Şu oranlara bakıp yorumlarınızı yapabilirsiniz bence Avusturya %74, Almanya %68, Fransa%67 İsveç%46, İsviçre%43, İngiltere%20 oranında Cumhurbaşkanını destekleyen oyları kullanmış. 
Avusturya'da yaşayan Avusturyalı vatandaşlar neden demokrasinin, insan haklarının azaldığı ve bunu herkesin hissettiği halde neden bizim ülkemizden Tayyip Erdoğan a oy  veriliyor diye haklı bir serzenişte bulunuyorlar. Bunu yaşayan Türkler bile anlamamış bence:). Demokrasi uygulanacaksa eğer herkese uygulanmalı. Demokrasinin gereği olarak kesinlikle seçilmiş durumu kabul etmiş durumdayım ve bu durumda olmalıyız. 
Sorgulamamız gereken durumları lütfen empati kurarak ve şartlarımızın durumuna göre vermeliyiz. Çok beğendiğim şu kelimeleri lütfen biraz düşünelim. Hiçbir siyasetçi milletin efendisi değildir.Ülkenin tek efendisi, milletidir.Franklin D. Roosvelt’in dediği gibi “Politikada hiçbir şey kazayla olmaz. Olmuşsa, öyle planlanmıştır.”Yani Türkiye’nin bugünkü özeti ne kaza ne de kaderdir.
....
Çözülecek Görevler ->
a. Verilen metinde oranı belirtilen ülkelerin hepsini, her birinin yanındaki yüzdeyle birlikte listeleyin.
b. Verilen metindeki "Şu oranlara bakıp" ile başlayıp "bu durumda olmalıyız." ile biten kısmı hiç değiştirmeden kopyalayın.
....
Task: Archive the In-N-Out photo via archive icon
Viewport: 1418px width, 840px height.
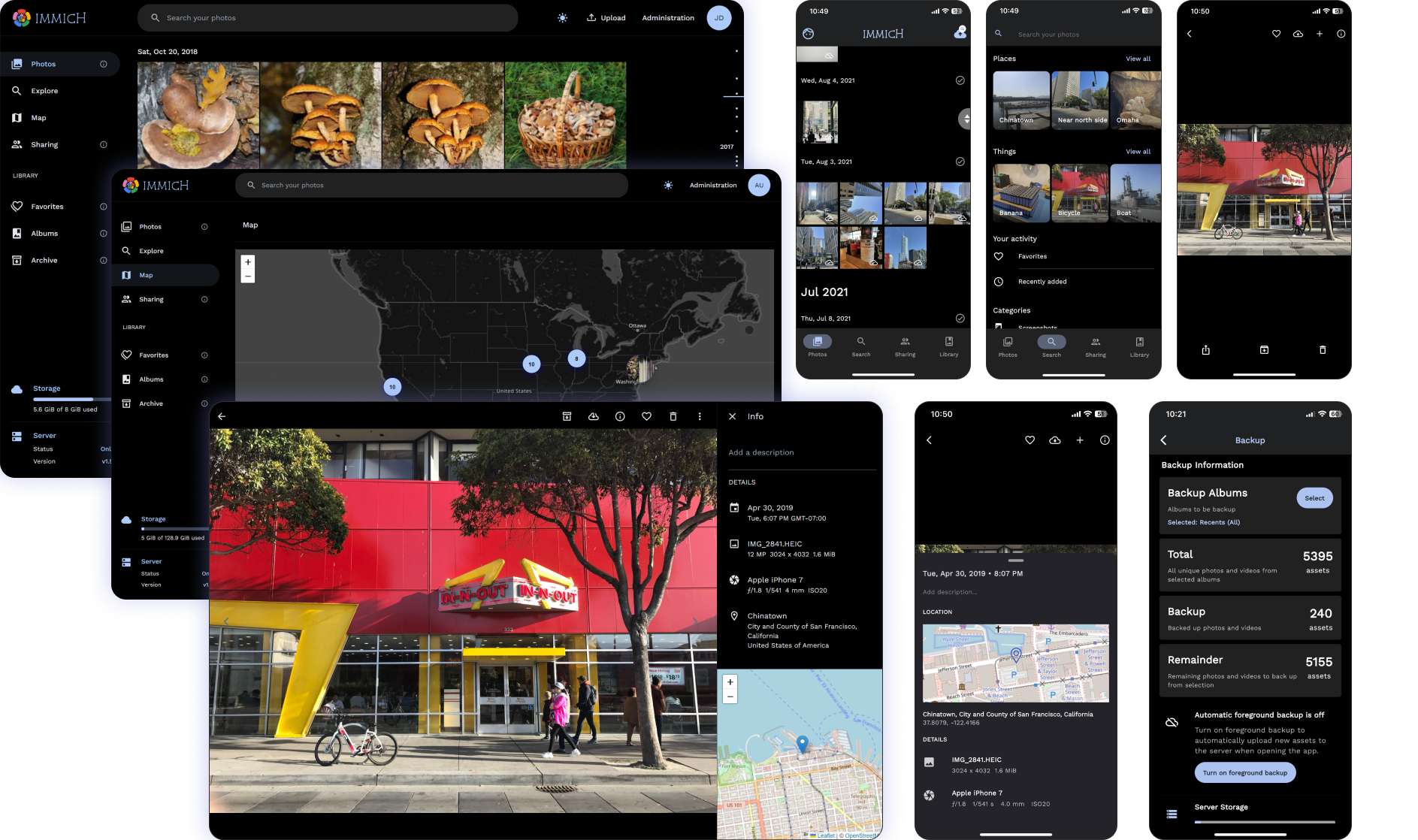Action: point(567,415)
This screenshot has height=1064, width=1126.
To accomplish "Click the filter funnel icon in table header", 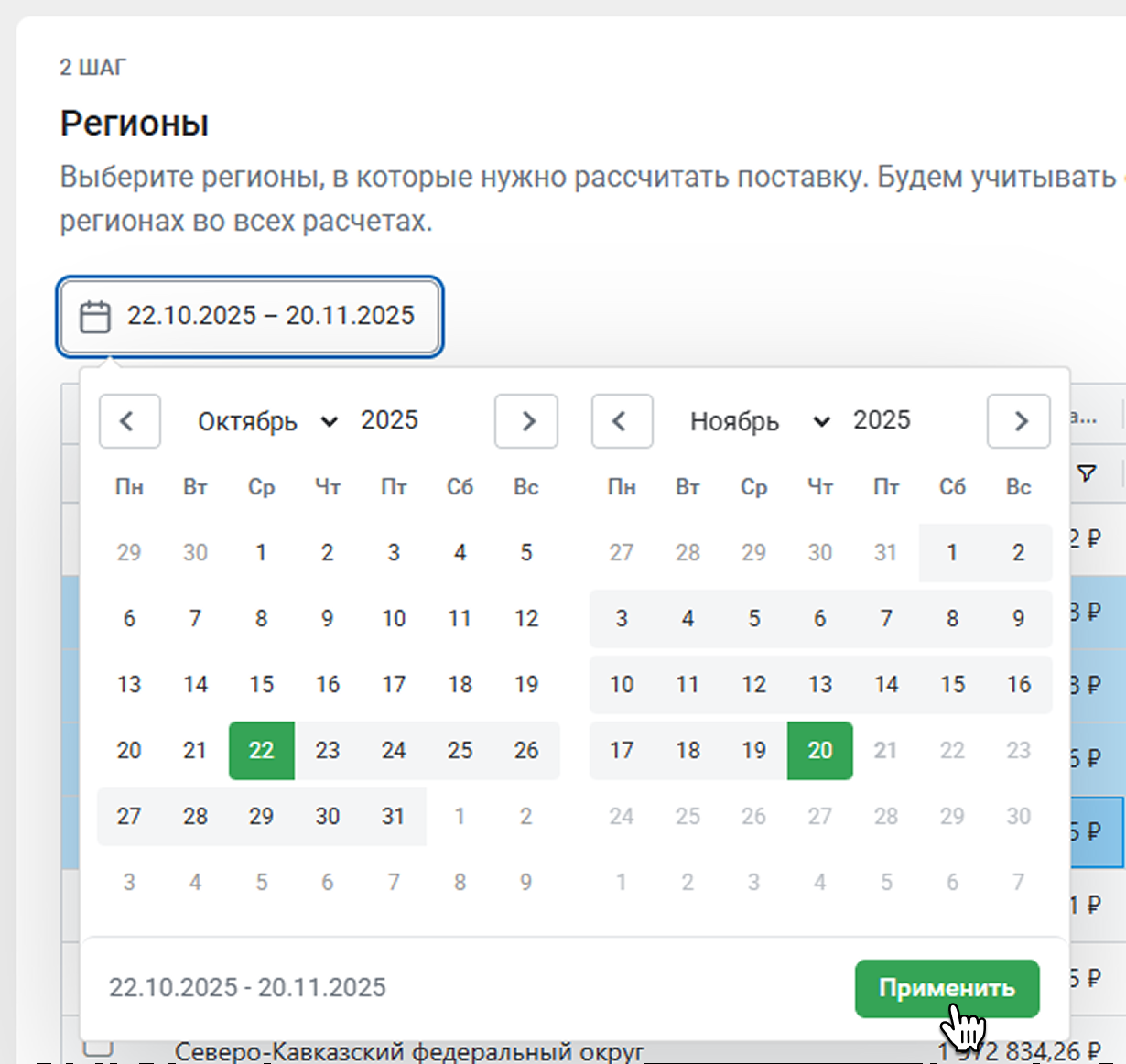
....
Yanıtlar ->
a. Avusturya (%74), Almanya (%68), Fransa (%67), İsveç (%46), İsviçre (%43), İngiltere (%20)

b.
Şu oranlara bakıp yorumlarınızı yapabilirsiniz bence Avusturya %74, Almanya %68, Fransa%67 İsveç%46, İsviçre%43, İngiltere%20 oranında Cumhurbaşkanını destekleyen oyları kullanmış. 
Avusturya'da yaşayan Avusturyalı vatandaşlar neden demokrasinin, insan haklarının azaldığı ve bunu herkesin hissettiği halde neden bizim ülkemizden Tayyip Erdoğan a oy  veriliyor diye haklı bir serzenişte bulunuyorlar. Bunu yaşayan Türkler bile anlamamış bence:). Demokrasi uygulanacaksa eğer herkese uygulanmalı. Demokrasinin gereği olarak kesinlikle seçilmiş durumu kabul etmiş durumdayım ve bu durumda olmalıyız.